C’est peu de dire que depuis quelques semaines les questions qui sont posées par nos clients ont changé pour se tourner vers des problématiques de performance et de trésorerie, de réduction d’effectifs et de PSE. Avant d’imaginer le monde de demain et de le rebâtir, il va bien falloir passer par une étape de déconstruction qui s’annonce douloureuse sur le plan social et économique. Nous accompagnons par exemple un équipementier qui s’apprête à licencier en masse pour la première fois de son histoire.
Le monde de demain sera plus digital, plus écologique et davantage structuré par le sens.

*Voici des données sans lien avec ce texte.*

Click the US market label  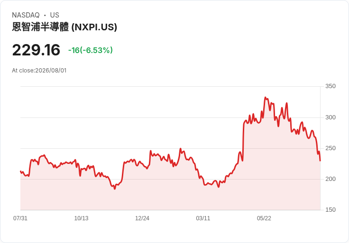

Voilà trois axes que nous esquissions dans ces mêmes lignes il y a quelques semaines.
« Plus digital » : qui en douterait ?
« Plus vert » : les résultats des élections municipales en France vont en ce sens même si ce vert là aura vraisemblablement du mal à s’accommoder avec l’idée de création de valeur : il y est même parfois opposé. L’avenir nous le dira.

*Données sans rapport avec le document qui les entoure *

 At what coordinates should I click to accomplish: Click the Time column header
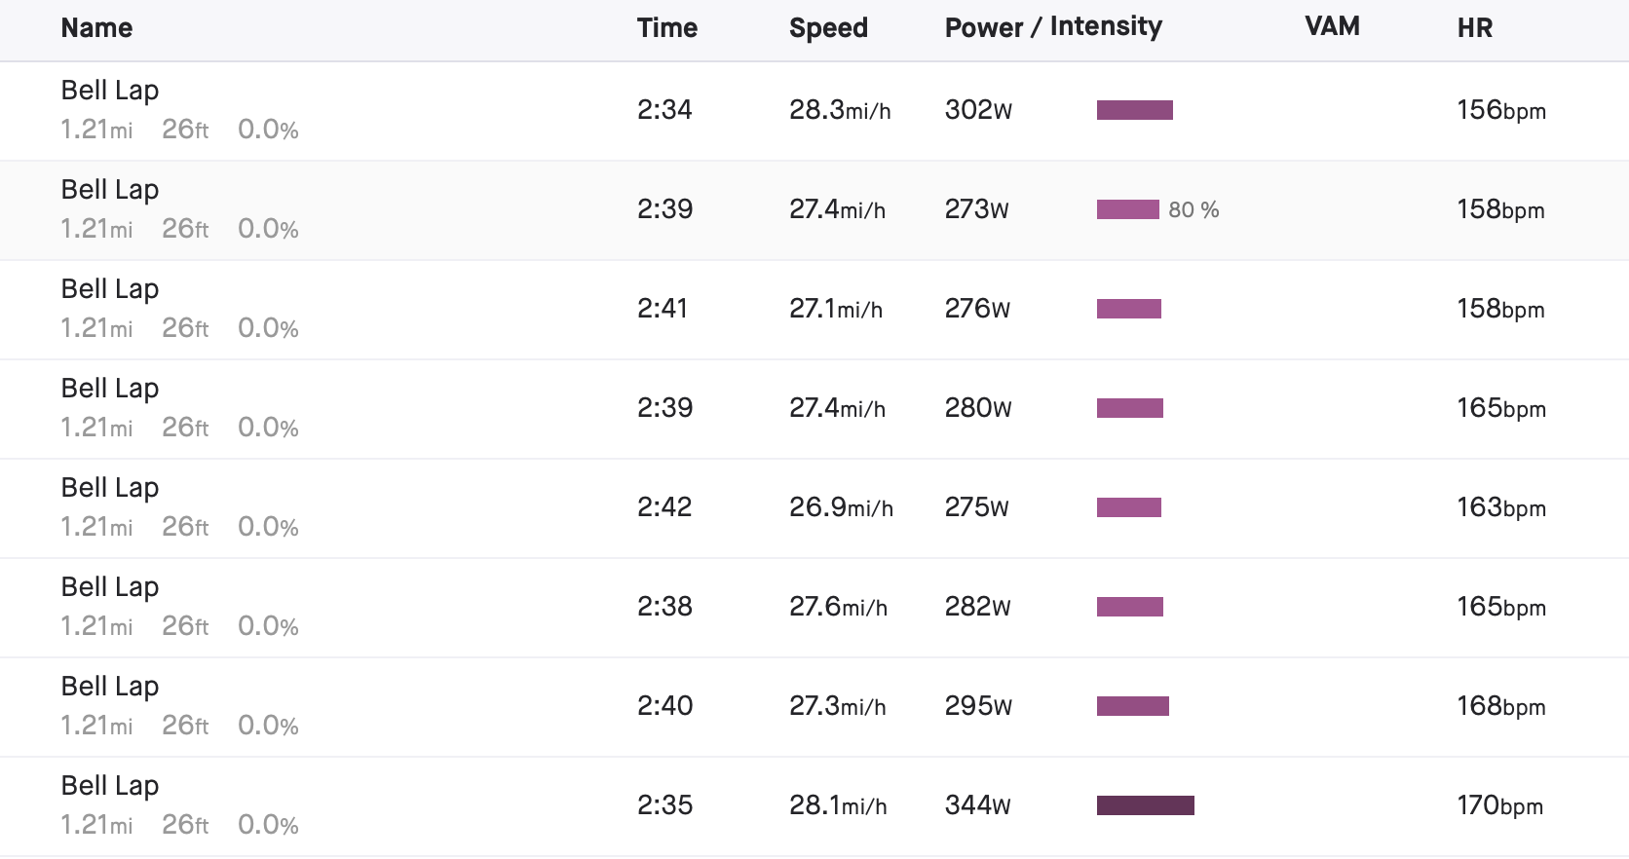667,28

« Davantage de sens ». Nous y revoilà, le thème était encore repris dans Les Echos la semaine dernière. Vous êtes nombreux dirigeants à produire les premières propositions. Petit clin d’œil à PwC qui a dû aller voir notre raison d’être pour produire la sienne : « Bâtir la confiance en notre société ». Les communicants d’Orange ont également dû faire un tour sur notre plateforme en allant chercher le mot clé « confiance ». Nous les comprenons, mais un petit coup de fil de leur part nous aurait fait plaisir…
Ni PwC ni Orange ne se sont évidemment inspirées de la raison d’être de la communauté que nous animons, mais ce n’est pas une coïncidence si la notion de confiance revient au premier plan de nos jours. Alors que notre Président de la République évoquait le « désordre mondial » dans sa dernière allocution télévisée, il est frappant de remarquer que le monde est devenu plus VUCA que jamais : Volatile, Incertain, Complexe et Ambigu. Qui peut prédire le prochain tweet du président américain et ses conséquences ? Qui aurait pu prévoir le basculement de Hong Kong vers un régime liberticide ? Dans un tel environnement, la confiance devient fondamentale.
Si la défiance se mondialise et met à mal les relations internationales, la France se singularise par un pessimisme bien spécifique. Yann Algan, Pierre Cahuc et André Zylbergberg le racontent très bien dans La Fabrique de la Défiance. Evidemment, les pouvoirs exécutif, législatif, judiciaire et médiatique ont un peu de travail sur eux-mêmes à accomplir afin de projeter nos démocraties avec confiance dans le futur. Mais nous contribuons nous-mêmes parfois au ferment de cette défiance. Le dernier exemple est récent. Si louables soient ses intentions, la Convention Citoyenne sur le Climat diminue l’importance de l’Assemblée Nationale et les liens entre la population et celles et ceux censés les représenter : les députés et sénateurs.
Ce qui est vrai à l’échelle mondiale ou nationale l’est pour une entreprise. De même qu’une entreprise se fabrique chaque jour, il en va de la confiance nous disent les auteurs de la Fabrique de la Défiance. Construire le monde de demain, c’est donc d’abord construire les fondamentaux d’une confiance renouvelée. Justement parce que la défiance vis-à-vis des pouvoirs cités plus haut va en croissant, la responsabilité des dirigeants d’entreprises ira elle-même en grandissant. Il n’est pas question ici de responsabilité civile ou pénale, mais de responsabilité sociétale et morale.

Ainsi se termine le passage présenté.